Ma sui provvedimenti da prendere per evitare altri contagi non c’è stata un po’ di confusione? Mascherine sì poi no, guanti sì poi no, sui treni sedute distanziate, poi invece a piena capienza e quindi di nuovo una retromarcia. La gente non può non interrogarsi.
«Le indicazioni fornite vanno lette con la lente della contemporaneità: il Sars-Cov2 era sconosciuto fino a 7 mesi fa, e in questo periodo si è arrivati a fare passi che di solito si fanno in 70 anni. Prima di capire qualcosa di più di questo virus ci vorranno anni, ma in termini di sanità pubblica l’Italia, seguendo le indicazioni dell’Oms, ha sempre fornito le indicazioni giuste. Oggi il nostro Paese è il primo al mondo nell’uso di mascherine, e i risultati si vedono. Certo, in questi mesi abbiamo anche sofferto e soffriamo di infodemia, l’epidemia di informazioni, soprattutto attraverso i social media, che è cresciuta insieme al Covid. Ma la stragrande maggioranza della popolazione ha dimostrato di saper ascoltare le fonti scientifiche certe».
I negazionisti non ci mancano.
«Ci sono come in altre parti del mondo, è un fenomeno che va messo in conto. La politica e la scienza non devono farsi intimorire, ma combatterli attraverso gli strumenti di conoscenza. Siamo in democrazia, combattiamoli in modo democratico. Ricordiamolo: le dittature, come è stato dimostrato, nelle pandemie sono un problema ancora più grave».
A proposito di mascherine, ora si trovano ovunque: qual è la situazione degli approvvigionamenti?
«Non ci sono più problemi per i dispositivi di protezione individuale. Abbiamo fondi a disposizione per sostenere la sanità, e per potenziare gli ospedali e la medicina del territorio. Usiamoli, senza esitazione, e usiamoli nel modo migliore».
L’autunno è dietro l’angolo: come siamo messi con il vaccino antinfluenzale? È davvero importante proteggersi, anche come lotta contro il Covid?

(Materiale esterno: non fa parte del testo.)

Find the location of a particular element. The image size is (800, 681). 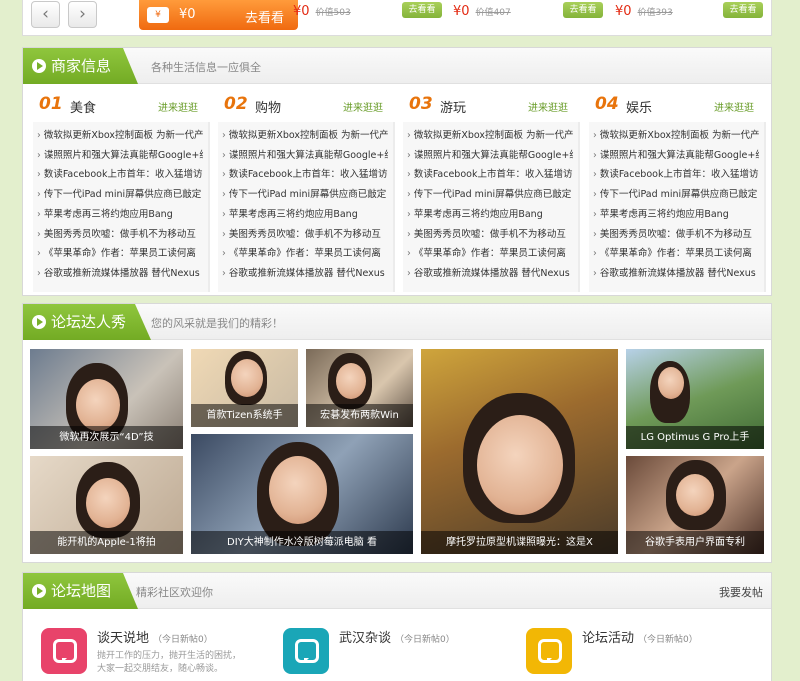

photo-caption: 谷歌手表用户界面专利 is located at coordinates (695, 542).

«Una campagna vaccinale contro l’influenza stagionale è determinante, nella guerra alla pandemia. La campagna dovrà essere a tappeto, coinvolgendo quanta più popolazione possibile. La Regione Lombardia non ha problemi di approvvigionamento, qualche altra regione d’Italia è ancora indietro: certo è fondamentale muoversi per tempo, le dosi non sono inesauribili e la disponibilità a livello mondiale risulta già scarsa».
Vaccini, dicevamo: arriverà quello contro il nuovo coronavirus?
«Ci sono candidati promettenti, la ricerca si è accelerata in modo impensabile: in media ci vogliono 10-15 anni per mettere a punto un vaccino. Io sono convinto che l’anno 2021 sarà l’anno del vaccino antiCovid, e l’Italia si è già messa al sicuro con l’alleanza tra Francia, Germania e Olanda per un approvvigionamento tempestivo. Intanto, dobbiamo continuare a proteggerci con mascherina, igiene costante delle mani, distanziamento sociale».